If you were to fall into a black hole, my understanding is that from your reference point, time would speed up (looking out to the rest of the universe), approaching infinity when approaching the event horizon.

In Schwarzschild coordinates, $$\mathrm{d}\tau^2 = \left(1-\frac{2m}{r}\right)\mathrm{d}t^2 - \left(1-\frac{2m}{r}\right)^{-1}\mathrm{d}r^2 - r^2\,\mathrm{d}\Omega^2\text{,}$$ the gravitational redshift $\sqrt{1-\frac{2m}{r}}$ describes the time dilation of a stationary observer at a given Schwarzschild radial coordinate $r$, compared to a stationary observer at infinity.

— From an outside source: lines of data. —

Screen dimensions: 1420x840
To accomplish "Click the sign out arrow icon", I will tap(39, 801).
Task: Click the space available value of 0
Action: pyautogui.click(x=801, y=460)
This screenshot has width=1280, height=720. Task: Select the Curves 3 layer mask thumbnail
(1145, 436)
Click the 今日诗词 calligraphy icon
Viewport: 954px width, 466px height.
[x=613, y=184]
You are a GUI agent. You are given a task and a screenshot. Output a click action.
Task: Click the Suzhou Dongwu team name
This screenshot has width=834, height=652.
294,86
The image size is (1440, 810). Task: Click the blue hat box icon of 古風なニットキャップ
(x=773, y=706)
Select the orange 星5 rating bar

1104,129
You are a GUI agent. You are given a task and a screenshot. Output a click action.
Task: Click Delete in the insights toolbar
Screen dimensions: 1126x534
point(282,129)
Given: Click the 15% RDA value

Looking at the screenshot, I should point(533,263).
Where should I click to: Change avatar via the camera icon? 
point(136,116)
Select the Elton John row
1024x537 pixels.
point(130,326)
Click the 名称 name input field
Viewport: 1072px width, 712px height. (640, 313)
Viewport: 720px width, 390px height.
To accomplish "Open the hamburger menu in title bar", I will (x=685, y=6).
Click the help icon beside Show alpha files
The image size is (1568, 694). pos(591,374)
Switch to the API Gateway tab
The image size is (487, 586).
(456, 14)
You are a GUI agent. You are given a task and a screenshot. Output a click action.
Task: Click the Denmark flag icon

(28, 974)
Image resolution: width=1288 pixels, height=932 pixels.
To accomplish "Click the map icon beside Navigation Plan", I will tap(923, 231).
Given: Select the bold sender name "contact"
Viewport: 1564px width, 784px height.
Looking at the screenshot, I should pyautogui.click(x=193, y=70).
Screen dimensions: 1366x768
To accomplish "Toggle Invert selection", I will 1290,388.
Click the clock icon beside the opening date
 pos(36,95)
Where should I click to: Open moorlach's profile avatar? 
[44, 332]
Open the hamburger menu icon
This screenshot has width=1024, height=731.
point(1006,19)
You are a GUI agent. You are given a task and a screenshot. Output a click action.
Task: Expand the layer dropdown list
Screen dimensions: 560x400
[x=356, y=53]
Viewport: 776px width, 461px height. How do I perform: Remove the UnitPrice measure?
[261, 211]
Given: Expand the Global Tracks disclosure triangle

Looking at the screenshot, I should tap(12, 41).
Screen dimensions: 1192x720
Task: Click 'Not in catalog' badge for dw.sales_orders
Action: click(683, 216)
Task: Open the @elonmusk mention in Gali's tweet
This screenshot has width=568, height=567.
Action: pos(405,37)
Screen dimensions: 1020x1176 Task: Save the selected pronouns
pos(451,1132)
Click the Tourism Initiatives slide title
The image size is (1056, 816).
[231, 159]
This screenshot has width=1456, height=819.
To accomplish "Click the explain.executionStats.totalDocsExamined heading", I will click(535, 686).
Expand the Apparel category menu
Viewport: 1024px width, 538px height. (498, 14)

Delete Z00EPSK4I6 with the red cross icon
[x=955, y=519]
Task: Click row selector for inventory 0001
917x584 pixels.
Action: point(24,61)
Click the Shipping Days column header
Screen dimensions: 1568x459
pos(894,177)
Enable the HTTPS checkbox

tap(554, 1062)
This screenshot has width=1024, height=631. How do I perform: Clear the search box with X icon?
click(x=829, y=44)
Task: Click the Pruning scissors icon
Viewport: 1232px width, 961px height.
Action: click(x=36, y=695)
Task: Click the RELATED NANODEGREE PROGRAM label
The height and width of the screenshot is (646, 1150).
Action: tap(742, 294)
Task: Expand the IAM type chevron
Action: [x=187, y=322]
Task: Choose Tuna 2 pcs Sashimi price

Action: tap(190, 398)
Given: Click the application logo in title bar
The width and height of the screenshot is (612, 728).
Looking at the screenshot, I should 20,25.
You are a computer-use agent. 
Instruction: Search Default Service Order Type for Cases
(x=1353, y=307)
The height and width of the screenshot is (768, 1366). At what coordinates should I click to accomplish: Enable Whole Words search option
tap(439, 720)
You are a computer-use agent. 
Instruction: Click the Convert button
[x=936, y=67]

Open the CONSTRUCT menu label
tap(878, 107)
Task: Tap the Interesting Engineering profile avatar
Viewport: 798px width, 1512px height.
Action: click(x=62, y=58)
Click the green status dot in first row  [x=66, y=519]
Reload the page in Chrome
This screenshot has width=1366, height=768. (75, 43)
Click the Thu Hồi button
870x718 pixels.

You can check this easily: plug in $\mathrm{d}r = \mathrm{d}\Omega = 0$, the condition that neither the radial nor the angular coordinates are changing (i.e. stationary observer), and solve for $\mathrm{d}\tau/\mathrm{d}t$.

The conclusion is that if you have the rocket power to hover arbitrarily close to the horizon, you will be able to see arbitrarily far into the history of the universe over your lifetime. However, that doesn't actually cover what happens to an observer that crosses the horizon. In that case, $\mathrm{d}r\not=0$, and the coefficient of $\mathrm{d}r^2$ above becomes undefined at the horizon: as in the other question, the Schwarzschild coordinate chart simply fails to cover the horizon and so is ill-suited for talking about situations cross the horizon.

But that's a fault of the coordinate chart, not of spacetime. There are other coordinate charts that are better adapted to questions like that. For example, the two Eddington-Finkelstein charts are best suited for incoming and outgoing light rays, respectively, and the Gullstrand-Painlevé chart is adapted to a freely falling observer starting from rest at infinity.

If this is correct, would you see the whole universe's future "life" flash before your eyes as you fall in, assuming you could somehow withstand the tremendous forces, and assuming black holes don't evaporate?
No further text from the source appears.